__GIVEN INSTRUCTION 1__
According to the article about Reuben Margolin, in which city and state is his studio located?
__GIVEN INSTRUCTION 2__
From the article about Reuben Margolin, reproduce word for word the passage starting at "Waves are Margolin's" and ending at "complex moving wave-machines.".

__DOCUMENT EXTRACT__
---------------
Stephanie Lake, Harriet Ritchie, Joseph Simons, Connected, Chunky Move Stephanie Lake, Harriet Ritchie, Joseph Simons, Connected, Chunky Move
photo Jeff Busby
NOT SO MANY YEARS AGO, REUBEN MARGOLIN MET A MAN IN SWITZERLAND OBSESSED WITH JIGSAW PUZZLES. THE MAN LIVES IN A MANSION WHERE MORE THAN A DOZEN ROOMS ARE FILLED WITH THE THINGS. THOUSANDS OF PUZZLES—OF DIFFERENT TIME PERIODS AND GENRES, SOME SELF-MADE. HE TOLD MARGOLIN THAT IN HIS VIEW, EVERYTHING IS A JIGSAW PUZZLE. EVERYTHING FITS WITH SOMETHING ELSE. NO, SAID MARGOLIN. EVERYTHING IS A WAVE.

At that point, says Margolin, “it occurred to me that whatever you're really into, you start to see that everywhere. So the more I've gotten into waves, the more I see patterns everywhere.”

Waves are Margolin's world. From his studio in Emeryville, California, the 40-year-old creates intricate kinetic sculptures that employ thousands of moving parts to embody the waves that occur across the natural realm. He visited Melbourne recently to deliver the sculpture he's devised for Chunky Move's Connected, a work which will see dancers harnessed into one of the artist's complex moving wave-machines.

It's hard to spend much time in Margolin's company without finding yourself subtly affected by this notion of waves. “Anything that cycles can be expressed as a wave, and everything cycles. Everything goes around and around. The best way to describe something that cycles is a wave.”
---------------
__GIVEN ENTRIES__
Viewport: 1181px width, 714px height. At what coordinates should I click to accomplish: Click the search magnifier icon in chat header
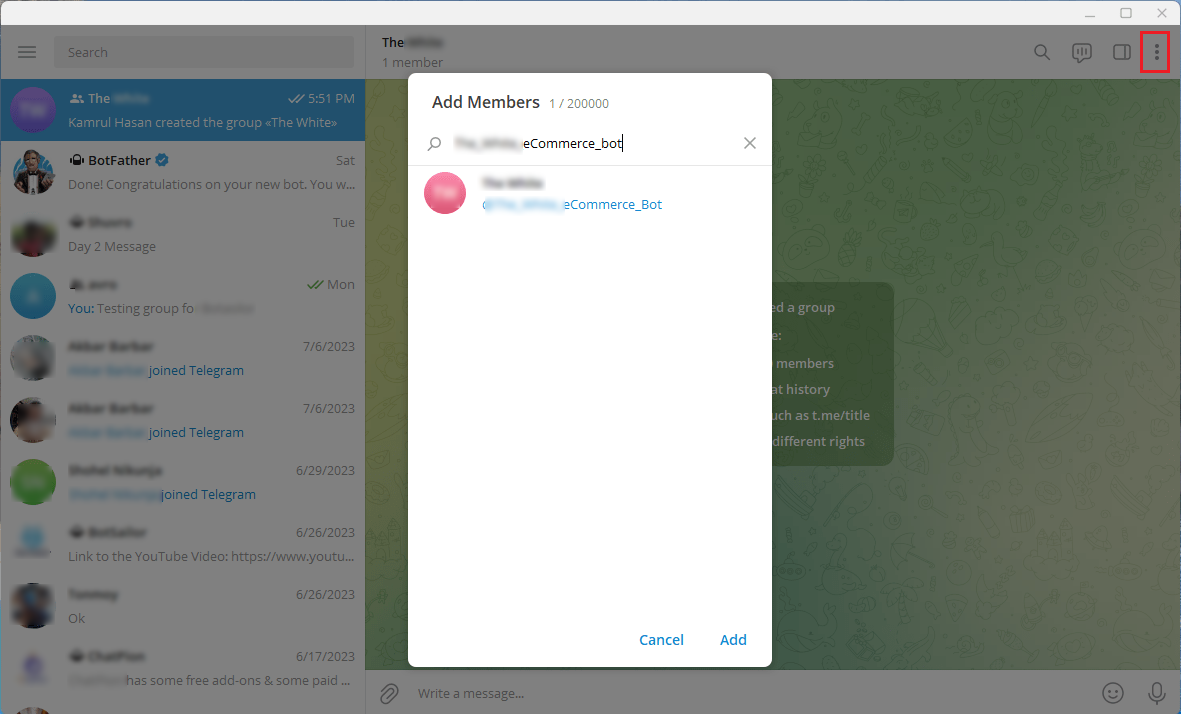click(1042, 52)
---------------
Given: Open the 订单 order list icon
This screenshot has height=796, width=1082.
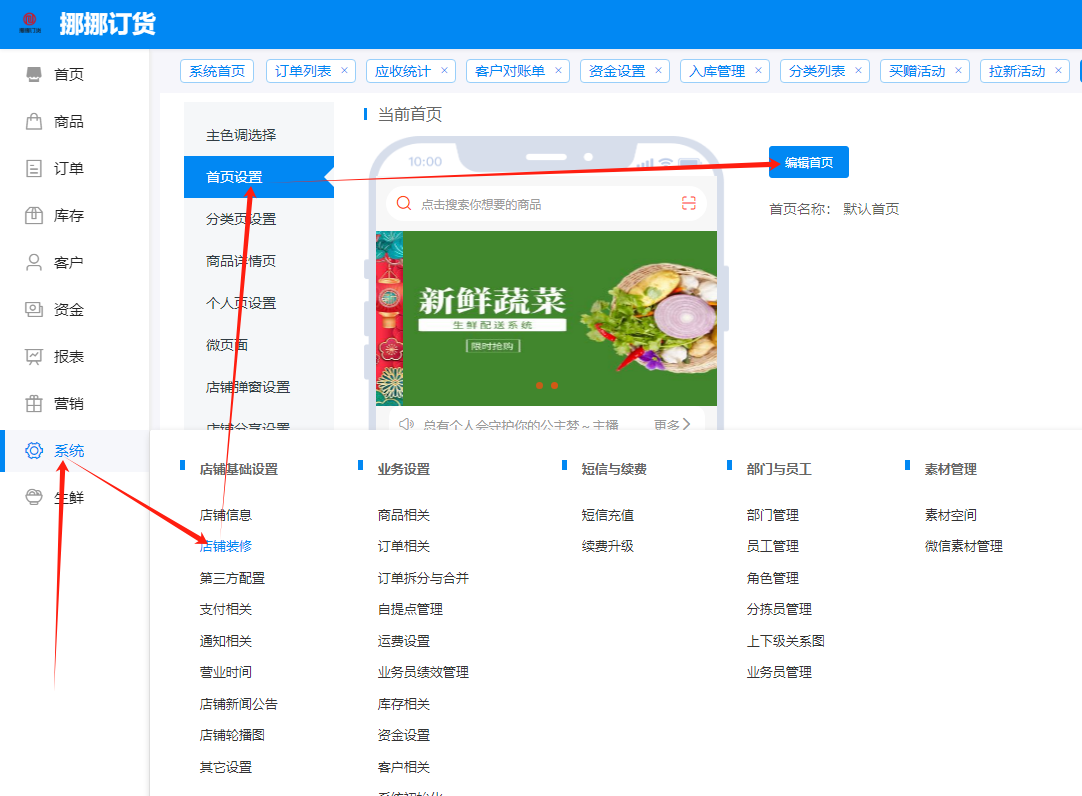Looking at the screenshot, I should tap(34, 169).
---------------
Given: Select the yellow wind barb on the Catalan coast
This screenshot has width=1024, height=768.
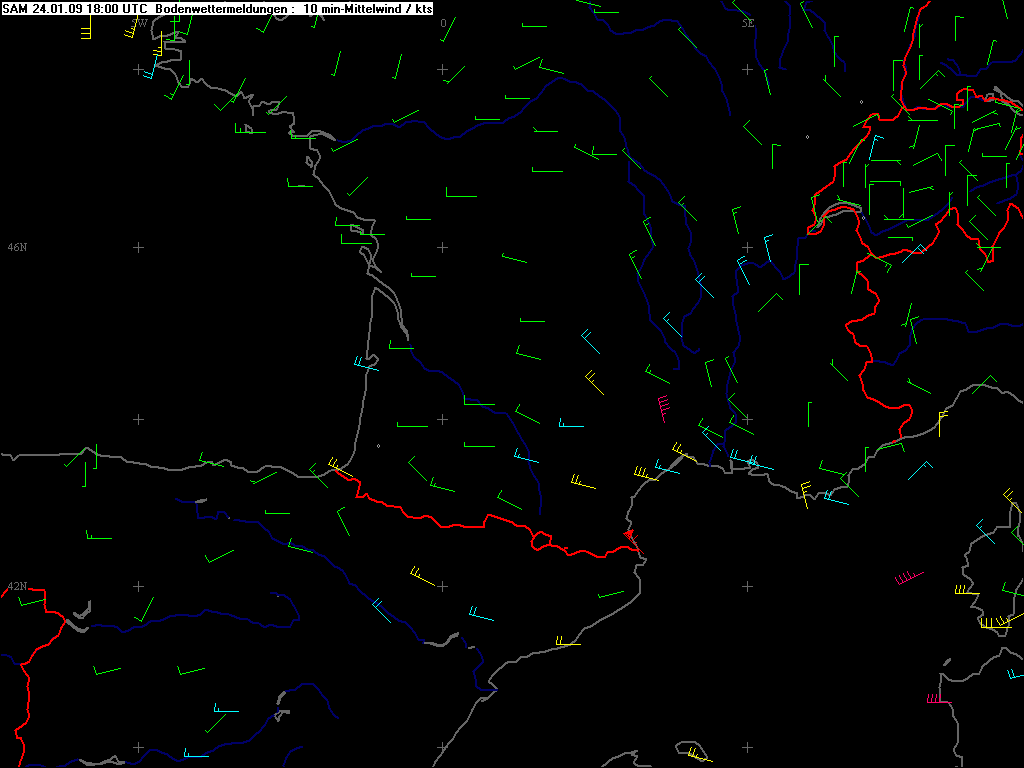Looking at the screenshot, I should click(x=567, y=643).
---------------
__CORRECT RESULT 1__
Emeryville, California.

__CORRECT RESULT 2__
Waves are Margolin's world. From his studio in Emeryville, California, the 40-year-old creates intricate kinetic sculptures that employ thousands of moving parts to embody the waves that occur across the natural realm. He visited Melbourne recently to deliver the sculpture he's devised for Chunky Move's Connected, a work which will see dancers harnessed into one of the artist's complex moving wave-machines.